++++ Document excerpt
I had this great decal on my last car. It consisted of a skull with a dagger through it, surrounded by red roses. Underneath it, written in Old English were the words “No Regrets.”
I wanted to get that image tattooed on the side of my body, with those exact words; words to live by. In my mind, I pictured myself as this adventurous, free-spirited sort of person; a person who was able to look Risk in the face and shout, “Bring it on, Baby!” If that risk then resulted in disaster of ginormous proportions, I still would be able to shrug it off and tell myself, Well, at least I have no regrets.
Then I realized, Who am I kidding? That ain’t me. I have more regrets than there are tattoos on line at Social Services. Having no regrets is a great way to live, but if you were born Catholic like I was, regrets go hand-in-hand with guilt, and that better describes my personality.
Have you ever had those moments where you’ve wanted to freeze time so you can go back and do something all over again? Moments where you’ve experienced a wave of anxiety, because you know it’s too late to change the way things have turned out; moments that make you want to beg to a Higher Power, “Please give me another chance to make a different choice.”
++++++++
### Exercise instructions
(A) In the essay about regrets, what words were written underneath the skull on the decal?
(B) Continue the essay about regrets from the point where it stops.
++++ Record excerpts
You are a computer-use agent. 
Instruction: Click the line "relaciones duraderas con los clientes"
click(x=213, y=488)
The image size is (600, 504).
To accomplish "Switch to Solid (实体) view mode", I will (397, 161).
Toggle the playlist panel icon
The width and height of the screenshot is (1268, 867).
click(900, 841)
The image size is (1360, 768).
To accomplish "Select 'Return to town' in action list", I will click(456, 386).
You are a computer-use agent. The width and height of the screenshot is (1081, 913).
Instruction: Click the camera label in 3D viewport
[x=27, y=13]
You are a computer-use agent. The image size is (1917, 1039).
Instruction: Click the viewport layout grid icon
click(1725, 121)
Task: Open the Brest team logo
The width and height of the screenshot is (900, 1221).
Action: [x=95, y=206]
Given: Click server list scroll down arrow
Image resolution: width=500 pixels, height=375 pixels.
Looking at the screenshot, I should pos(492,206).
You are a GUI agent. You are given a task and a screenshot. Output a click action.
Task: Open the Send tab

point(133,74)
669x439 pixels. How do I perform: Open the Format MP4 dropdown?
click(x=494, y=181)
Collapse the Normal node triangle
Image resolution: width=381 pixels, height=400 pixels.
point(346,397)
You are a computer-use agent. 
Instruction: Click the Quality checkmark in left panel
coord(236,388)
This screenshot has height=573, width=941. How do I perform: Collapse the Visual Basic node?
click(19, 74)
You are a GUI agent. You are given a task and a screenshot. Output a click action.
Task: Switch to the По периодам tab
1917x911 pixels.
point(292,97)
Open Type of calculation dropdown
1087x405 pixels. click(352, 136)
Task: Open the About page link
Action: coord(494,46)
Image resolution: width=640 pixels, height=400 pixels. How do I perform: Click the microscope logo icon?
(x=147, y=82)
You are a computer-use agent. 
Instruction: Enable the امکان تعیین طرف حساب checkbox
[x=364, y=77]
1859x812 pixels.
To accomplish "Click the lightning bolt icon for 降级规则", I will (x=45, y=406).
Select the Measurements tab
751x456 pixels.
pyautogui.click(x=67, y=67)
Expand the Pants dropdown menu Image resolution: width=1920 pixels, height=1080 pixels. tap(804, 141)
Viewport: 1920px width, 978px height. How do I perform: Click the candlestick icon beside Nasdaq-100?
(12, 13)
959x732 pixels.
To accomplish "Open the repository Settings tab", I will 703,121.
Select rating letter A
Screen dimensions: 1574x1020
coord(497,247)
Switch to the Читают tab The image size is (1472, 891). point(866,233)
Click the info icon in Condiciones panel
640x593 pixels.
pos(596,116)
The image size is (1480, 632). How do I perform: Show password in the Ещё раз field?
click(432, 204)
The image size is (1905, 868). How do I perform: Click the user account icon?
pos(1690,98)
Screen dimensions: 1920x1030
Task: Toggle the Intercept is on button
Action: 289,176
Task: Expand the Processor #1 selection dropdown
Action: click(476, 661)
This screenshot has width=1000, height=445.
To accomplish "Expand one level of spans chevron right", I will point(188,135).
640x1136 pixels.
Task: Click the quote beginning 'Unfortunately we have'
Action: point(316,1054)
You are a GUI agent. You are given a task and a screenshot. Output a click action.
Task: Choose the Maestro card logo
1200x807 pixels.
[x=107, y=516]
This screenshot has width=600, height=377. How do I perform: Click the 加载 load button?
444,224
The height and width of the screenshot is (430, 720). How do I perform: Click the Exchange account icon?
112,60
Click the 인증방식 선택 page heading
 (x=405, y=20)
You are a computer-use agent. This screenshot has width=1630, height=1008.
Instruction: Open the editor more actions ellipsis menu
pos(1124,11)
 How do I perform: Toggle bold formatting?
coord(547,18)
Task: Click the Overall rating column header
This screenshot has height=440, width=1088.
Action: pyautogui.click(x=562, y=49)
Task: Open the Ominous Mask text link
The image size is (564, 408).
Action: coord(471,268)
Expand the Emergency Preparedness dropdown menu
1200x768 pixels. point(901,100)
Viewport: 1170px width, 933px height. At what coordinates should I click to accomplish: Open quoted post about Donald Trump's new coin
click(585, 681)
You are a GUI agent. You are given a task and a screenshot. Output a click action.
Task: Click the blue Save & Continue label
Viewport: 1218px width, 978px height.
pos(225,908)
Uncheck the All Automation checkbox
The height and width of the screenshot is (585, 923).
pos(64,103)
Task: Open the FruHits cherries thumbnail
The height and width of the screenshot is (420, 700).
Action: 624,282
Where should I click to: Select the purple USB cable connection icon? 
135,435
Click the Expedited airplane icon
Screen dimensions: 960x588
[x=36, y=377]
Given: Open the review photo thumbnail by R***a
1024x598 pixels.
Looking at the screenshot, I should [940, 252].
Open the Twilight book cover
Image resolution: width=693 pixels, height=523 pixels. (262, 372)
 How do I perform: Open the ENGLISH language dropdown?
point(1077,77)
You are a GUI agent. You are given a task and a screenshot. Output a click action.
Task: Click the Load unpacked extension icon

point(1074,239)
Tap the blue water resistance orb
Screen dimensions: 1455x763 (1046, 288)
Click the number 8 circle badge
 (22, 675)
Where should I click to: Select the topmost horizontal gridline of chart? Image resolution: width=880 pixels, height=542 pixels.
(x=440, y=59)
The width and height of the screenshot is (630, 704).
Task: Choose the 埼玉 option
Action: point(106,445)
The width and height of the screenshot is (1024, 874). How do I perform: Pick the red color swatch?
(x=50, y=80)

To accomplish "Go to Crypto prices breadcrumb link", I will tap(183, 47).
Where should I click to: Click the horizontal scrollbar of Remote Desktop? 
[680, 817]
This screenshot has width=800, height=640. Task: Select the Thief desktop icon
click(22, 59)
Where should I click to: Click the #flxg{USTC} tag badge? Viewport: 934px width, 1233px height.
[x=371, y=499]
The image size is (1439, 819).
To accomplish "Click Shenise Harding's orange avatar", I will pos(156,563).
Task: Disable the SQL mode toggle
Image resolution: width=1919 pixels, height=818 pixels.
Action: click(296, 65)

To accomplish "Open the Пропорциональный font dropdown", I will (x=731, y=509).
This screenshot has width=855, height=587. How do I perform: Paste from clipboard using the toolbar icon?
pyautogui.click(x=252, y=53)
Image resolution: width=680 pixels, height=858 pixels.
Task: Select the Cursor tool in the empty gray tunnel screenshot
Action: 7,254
++++++++
### Set of answers
(A) The words "No Regrets," written in Old English.

(B)
My son has been fascinated lately by the idea of reincarnation. I believe in it, and I’ve told him such. His little mind tries to grasp the vast concept; one that I have trouble explaining in simple terms. I initially introduced the idea to him so that he wouldn’t be afraid of death, his or mine. I wanted him to know that when you die, it is possible to go on to something else, something better. It isn’t all darkness and maggots and nothingness.
I’ve told him that when he dies, he can be born again into a different body—sometimes a different sex even, with new parents, in a new country. The downside is he’ll have no recollection of his previous life. This makes him sad, of course, because he doesn’t want a new mommy, but I can see the wheels spinning in his head when I say there’s a chance he can be a girl, living in Russia.
Sometimes I tease him by telling him he can also come back as a spider; he’s terrified of them. In my best Mr. Miyagi voice I say, “Teach you not be so afraid of spiders.”
One night as we lay in bed, discussing the pros and cons of coming back as a girl or boy, he said, “I hope I have a dad next time.”
There was a huge FREEZE moment. One of those moments where I felt sick to my stomach; a moment so full of regret, and sadness that I would have given anything to be able to rewind time and change things.
“You have a dad,” I said without conviction. We both knew I meant only in the biological sense. His eyes filled with tears, before he quickly brushed them away.
It’s too late for my son to grow up with a father. It’s too late for me to find him a step-father. Coaches just don’t cut it as a male role model, and all but maybe fifty teachers in the world are female. Forget priests; forget his grandfather. Our Chihuahua isn’t filling the father void, and neither are the cats. Or the parakeets.
This is something I cannot fix, and for a parent, it’s heart-breaking. How do I raise a boy without understanding men myself? Where’s the manual that guarantees a strong and independent productive member of society, with a good sense of hygiene and the ability to pick up after himself? Who can teach him how to be a man today, when most of the time I go out of my way to avoid men?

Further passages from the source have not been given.